EXERCISE DATA START
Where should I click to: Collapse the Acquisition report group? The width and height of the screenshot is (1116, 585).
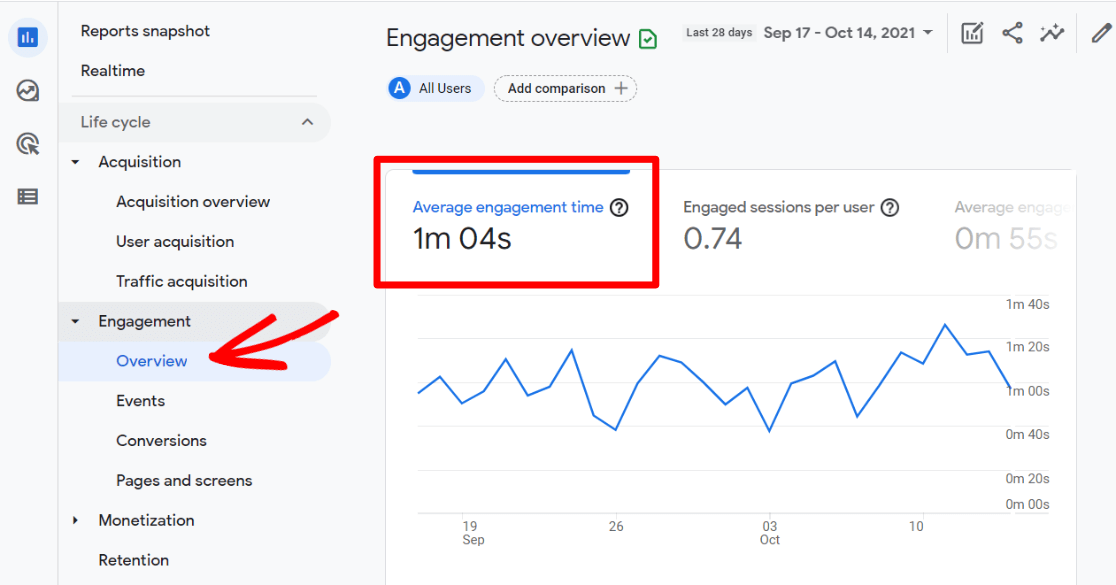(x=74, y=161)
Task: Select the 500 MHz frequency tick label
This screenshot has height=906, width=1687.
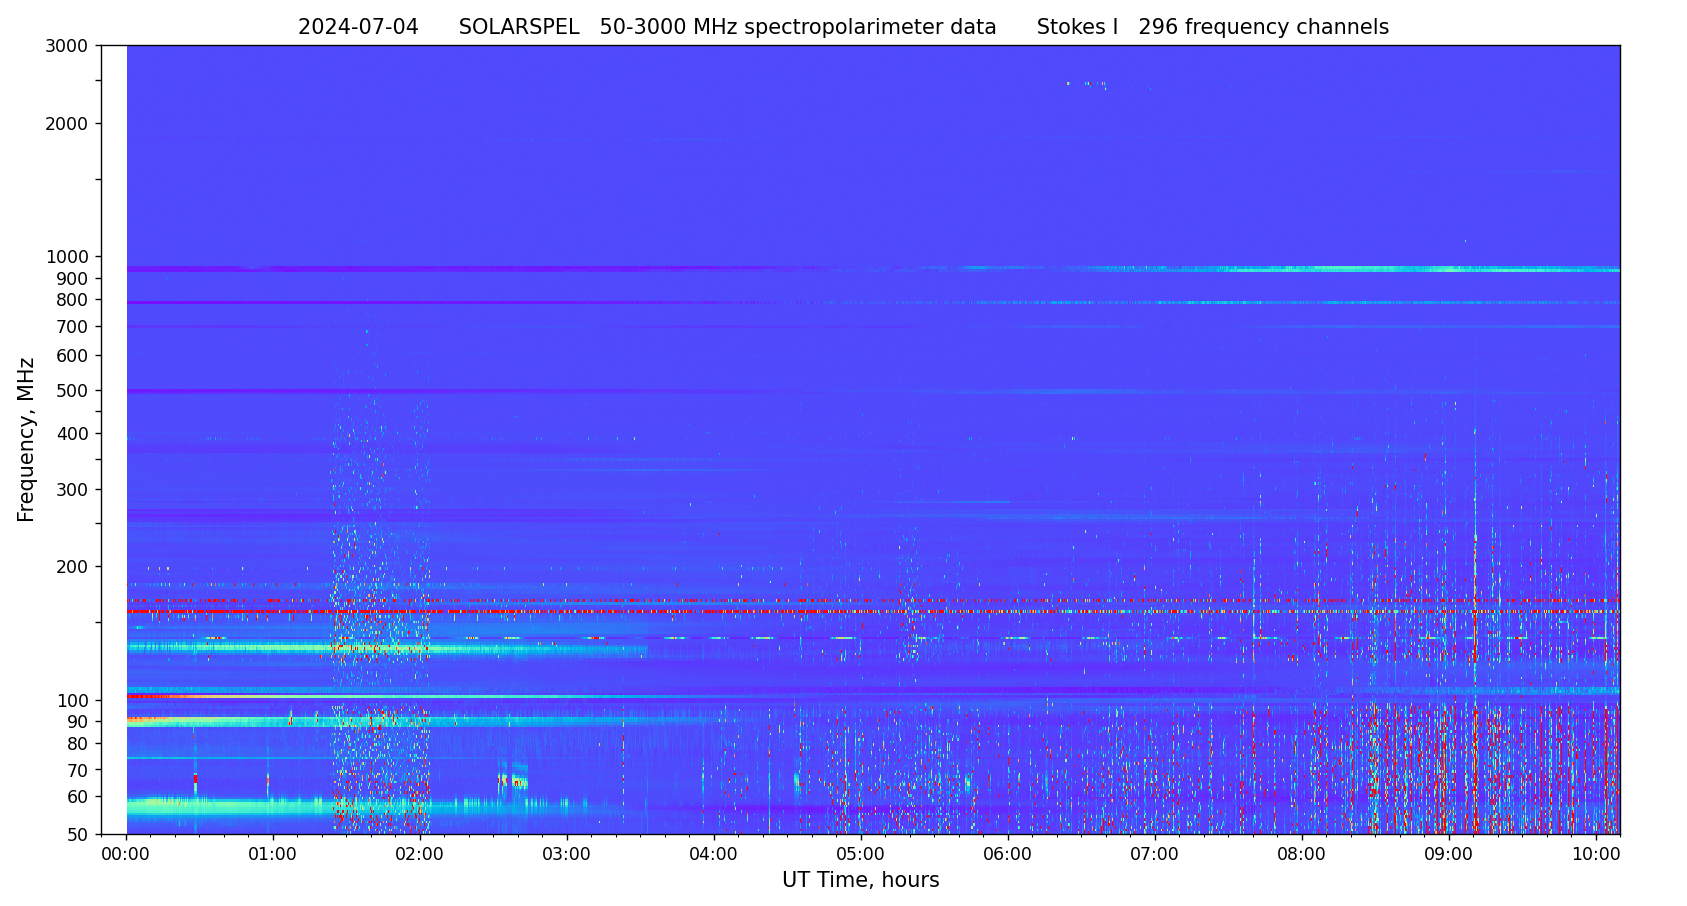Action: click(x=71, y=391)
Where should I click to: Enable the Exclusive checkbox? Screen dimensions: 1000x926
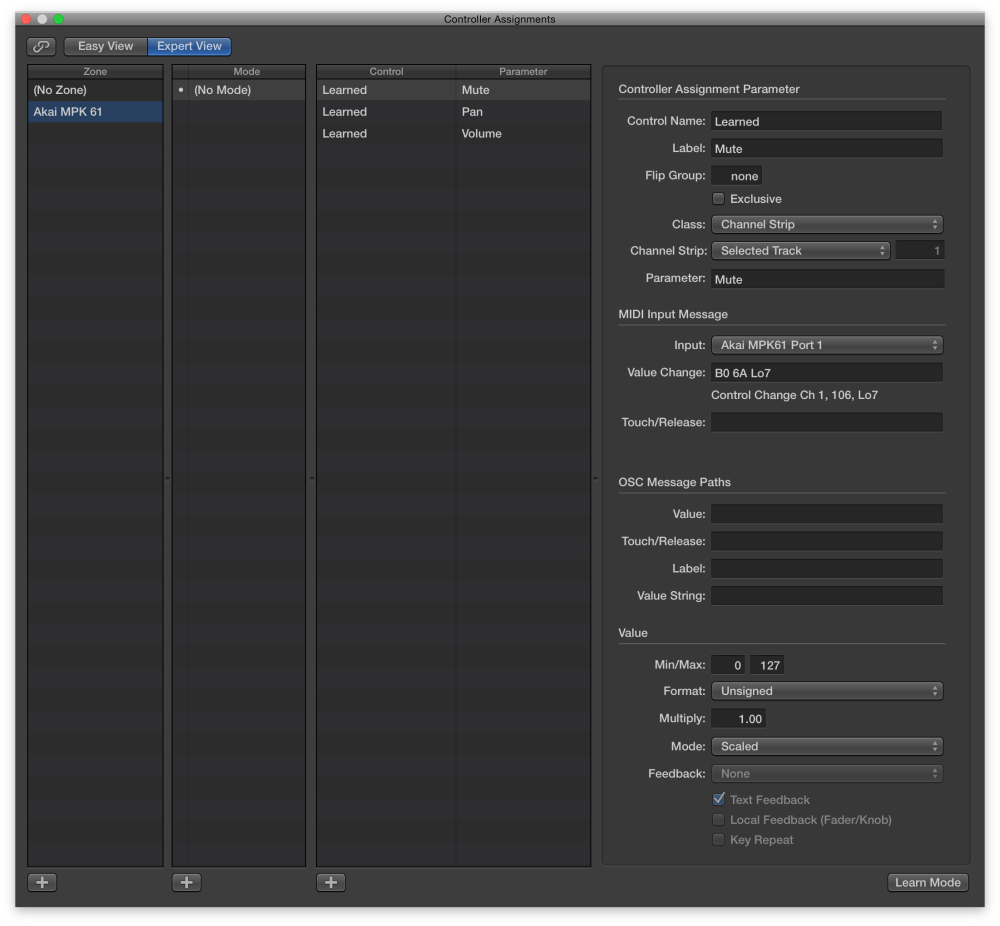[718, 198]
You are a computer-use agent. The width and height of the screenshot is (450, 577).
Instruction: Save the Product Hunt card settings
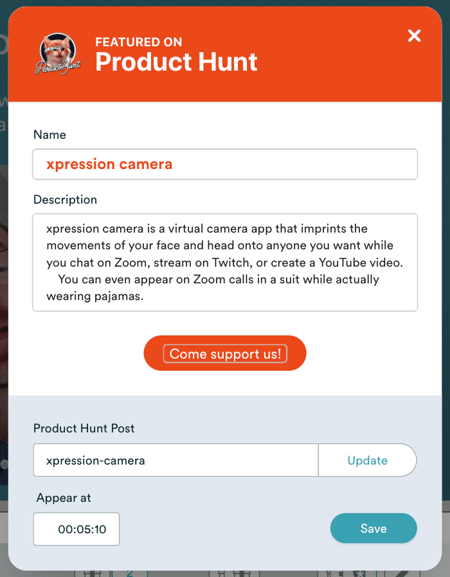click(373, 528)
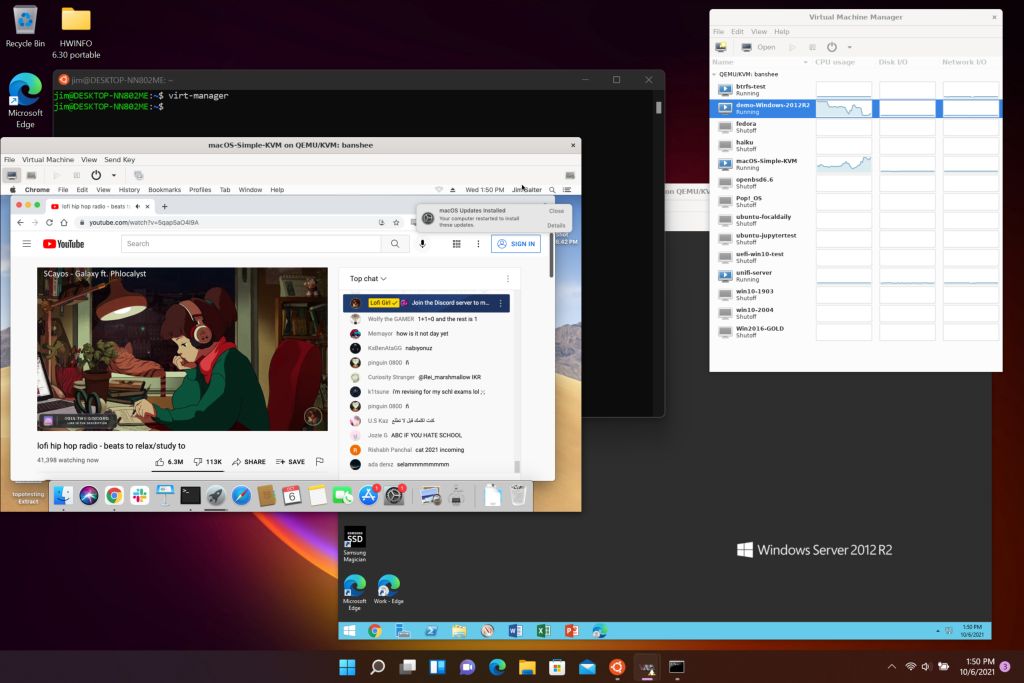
EXERCISE DATA END
▸ **WORK INSTRUCTIONS**
Render all entries verbatim, excluding any pictures they hold.

▸ **REPLY TO THE EXERCISE**
Where should I click to: Collapse the Acquisition report group? The width and height of the screenshot is (1116, 585).
(x=74, y=161)
Task: Select the 500 MHz frequency tick label
This screenshot has height=906, width=1687.
Action: click(x=71, y=391)
Where should I click to: Enable the Exclusive checkbox? Screen dimensions: 1000x926
[718, 198]
You are a computer-use agent. The width and height of the screenshot is (450, 577).
Instruction: Save the Product Hunt card settings
click(373, 528)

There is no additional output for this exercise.